■ **Problem to work on**
Rewrite the items starting at the line containing "Task: Toggle the tram transport filter" and ending after the line containing "Action: [50, 191]", replacing "tram" with "bus" and changing nothing else.
— start Material —
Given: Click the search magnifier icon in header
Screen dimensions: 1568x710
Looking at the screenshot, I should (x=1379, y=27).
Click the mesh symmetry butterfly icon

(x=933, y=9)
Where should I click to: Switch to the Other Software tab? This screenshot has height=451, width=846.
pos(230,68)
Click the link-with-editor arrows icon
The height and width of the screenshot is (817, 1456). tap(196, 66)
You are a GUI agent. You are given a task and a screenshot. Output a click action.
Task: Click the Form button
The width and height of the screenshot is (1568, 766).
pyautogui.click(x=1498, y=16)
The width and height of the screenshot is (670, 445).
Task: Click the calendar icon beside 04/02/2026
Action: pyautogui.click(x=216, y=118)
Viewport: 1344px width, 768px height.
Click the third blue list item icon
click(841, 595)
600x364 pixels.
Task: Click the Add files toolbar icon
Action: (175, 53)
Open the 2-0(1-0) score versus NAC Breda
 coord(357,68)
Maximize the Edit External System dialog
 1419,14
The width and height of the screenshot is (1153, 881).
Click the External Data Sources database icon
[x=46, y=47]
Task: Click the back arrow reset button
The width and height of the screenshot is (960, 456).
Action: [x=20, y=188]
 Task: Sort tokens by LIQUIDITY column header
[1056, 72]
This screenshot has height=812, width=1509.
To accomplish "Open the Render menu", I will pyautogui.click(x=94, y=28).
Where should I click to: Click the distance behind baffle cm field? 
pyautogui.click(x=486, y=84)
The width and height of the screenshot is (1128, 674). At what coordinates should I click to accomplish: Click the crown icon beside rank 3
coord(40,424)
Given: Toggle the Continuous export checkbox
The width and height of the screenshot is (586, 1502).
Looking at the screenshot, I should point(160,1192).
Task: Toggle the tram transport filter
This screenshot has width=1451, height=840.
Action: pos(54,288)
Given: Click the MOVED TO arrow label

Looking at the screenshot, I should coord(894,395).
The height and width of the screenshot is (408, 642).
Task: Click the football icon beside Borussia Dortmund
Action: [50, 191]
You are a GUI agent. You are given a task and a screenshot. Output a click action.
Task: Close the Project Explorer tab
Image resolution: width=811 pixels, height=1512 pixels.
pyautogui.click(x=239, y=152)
— end Material —
■ **Complete response**
Task: Toggle the bus transport filter
This screenshot has width=1451, height=840.
Action: pos(54,288)
Given: Click the MOVED TO arrow label

Looking at the screenshot, I should coord(894,395).
The height and width of the screenshot is (408, 642).
Task: Click the football icon beside Borussia Dortmund
Action: [50, 191]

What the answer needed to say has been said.